Certain details from earlier books reappear in new forms. “Inn-sewer-ants,” introduced by Twoflower back in
The Colour of Magic
, is back, but in the form of protection money paid to the Thieves' Guild.
We get a look at dwarf society, and that's a bit different. Up until now, the only dwarf who had any time on stage was Hwel, in
Wyrd Sisters
, and the dwarfs in
Guards!
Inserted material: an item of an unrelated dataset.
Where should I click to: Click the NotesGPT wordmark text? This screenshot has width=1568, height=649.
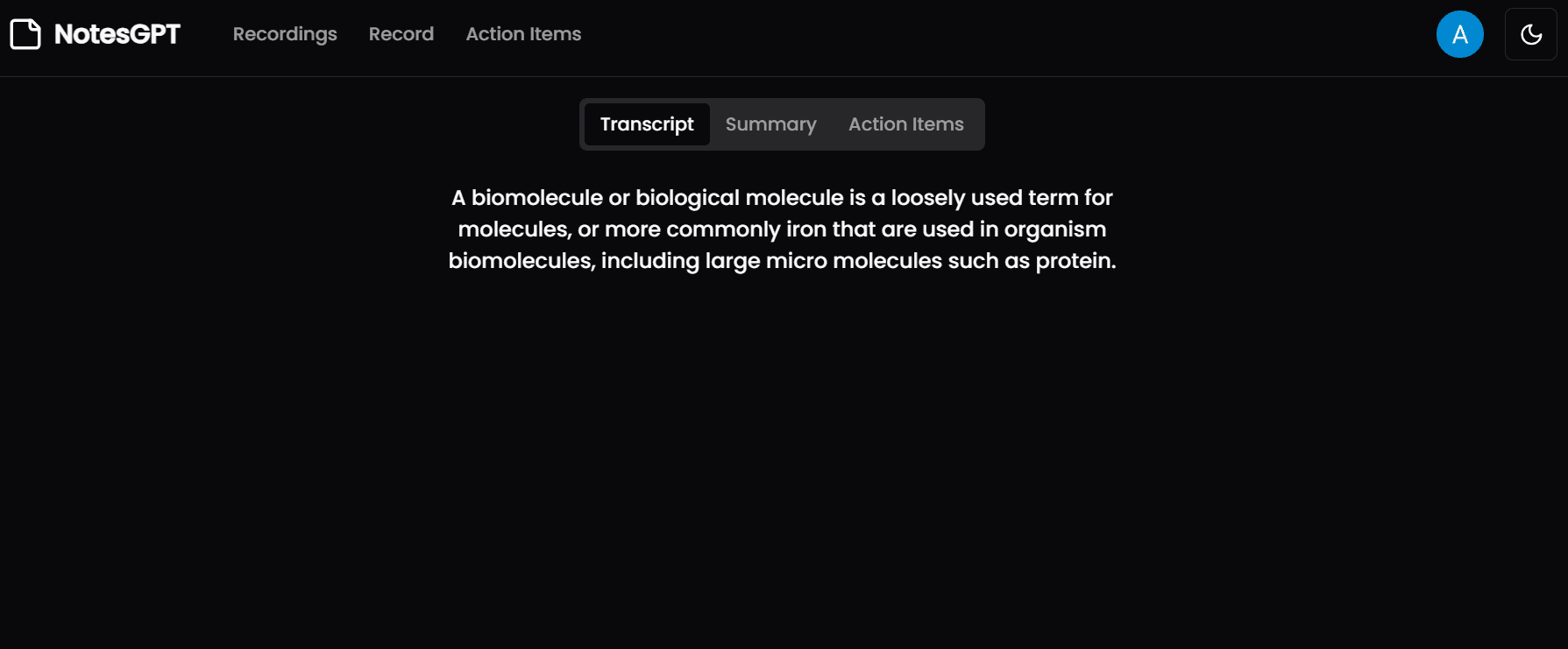pos(117,34)
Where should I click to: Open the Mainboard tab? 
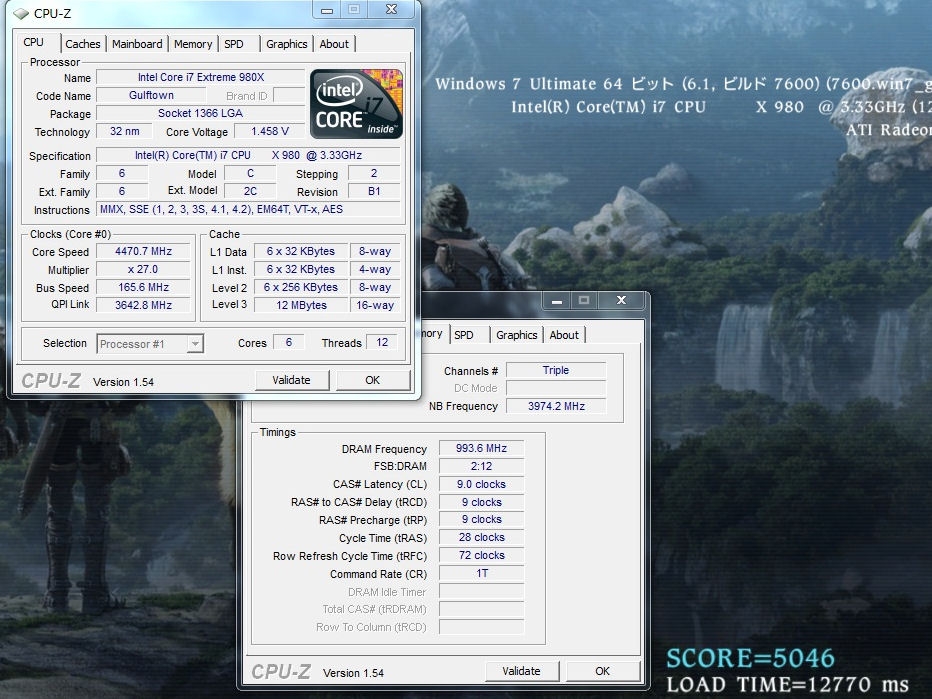click(x=137, y=44)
Guards!
aren't much like him—but he did say that he wasn't much like his father, or he'd have been a hundred feet underground digging rocks, so it's pretty clear Hwel wasn't a typical dwarf.
But back in
Equal Rites
, we encountered the gypsy-like Zoons, who had trouble with the concept of lying; the Zoons are never seen again, and their literal-minded honesty has now been transferred to the dwarfs.
We won't see the Watch featured again until
Men at Arms
, seven volumes later, as described in Chapter 19; first it's back to tie up some loose ends regarding Rincewind.
11
Eric
(1990)
T
HE ACTUAL TITLE IS
FAUST ERIC
. This was originally an illustrated volume, with nifty pictures by Josh Kirby, and is a good deal shorter than the average Discworld novel—in fact, it was originally labeled a Discworld
story
, rather than the usual “a novel of Discworld.”
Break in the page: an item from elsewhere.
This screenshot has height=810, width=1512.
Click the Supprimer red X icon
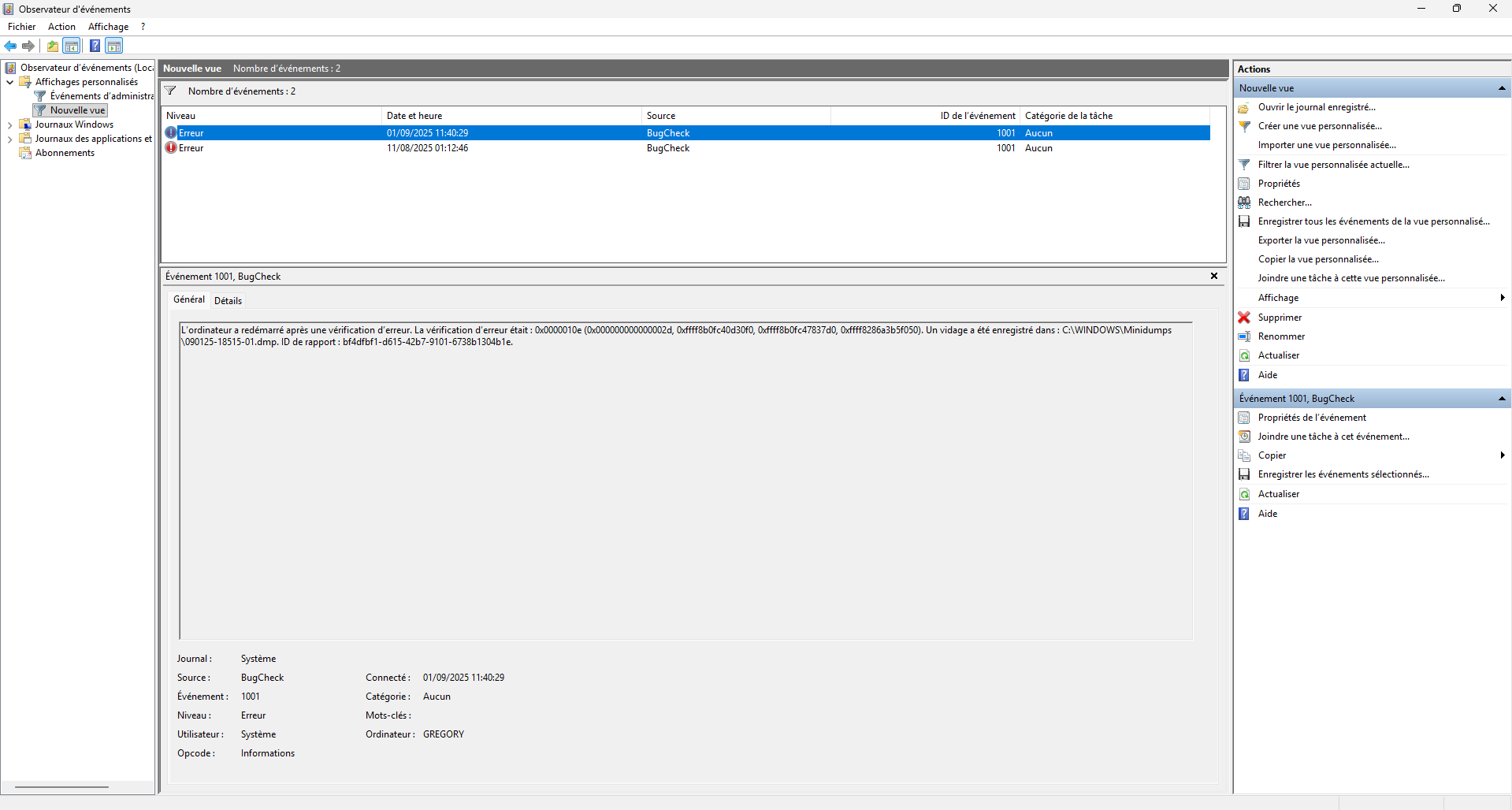(1244, 318)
Unlike all the other short stories and illustrated volumes, though, it's an essential part of the series, because this is where we learn how Rincewind escaped from the Dungeon Dimensions, where we left him at the end of
Sourcery
—he was summoned by an amateur demonologist named Eric Thursley.
Eric wasn't
trying
for Rincewind; he wanted a proper demon who would grant him three wishes. He got Rincewind instead.
And to Rincewind's own astonishment, Eric gets his three wishes—mastery of the kingdoms of the world, to meet the most beautiful woman who has ever lived, and to live forever.
(If these sound familiar, well, there's a reason the title has Faust's name crossed out and Eric's substituted.)
Naturally, they didn't work out as expected. They never do, do they? One wonders why anyone tries the whole “three wishes” thing; really, why not try for, oh,
five
wishes? Maybe that would turn out more pleasantly. Three, though, that's always a disaster, and especially getting them from a demon. It's just
asking
for it—to borrow Mr. Pratchett's evocative phrase, it's like standing on a hilltop in a thunderstorm wearing wet copper armor and shouting, “All gods are bastards!”
I mean, all the stories warn you that three wishes will turn out badly, and the Disc
runs
on stories.
As the author points out, if summoning demons was a way to get power, wizards would do it. They don't. This should serve as a warning.
But Eric refuses to be warned, and he and Rincewind (and Eric's parrot) get swept off to the Tezuman Empire, where Eric is indeed recognized as the master of the kingdoms of the world. Had Sir James Frazer's
The Golden Bough
been published in Ankh-Morpork, Eric might have seen the flaw in this particular prize.
When they manage to escape that particular nasty fate, it's off to the ancient war between Tsort and Ephebe that was described in
Pyramids
, the one that's the Discworld equivalent of the Trojan War.
85
Here Eric does indeed meet the woman generally acknowledged to be the most beautiful who has ever lived on the Disc. He failed to specify meeting her while she was still beautiful, however. Or meeting her not in the middle of a bloody great war.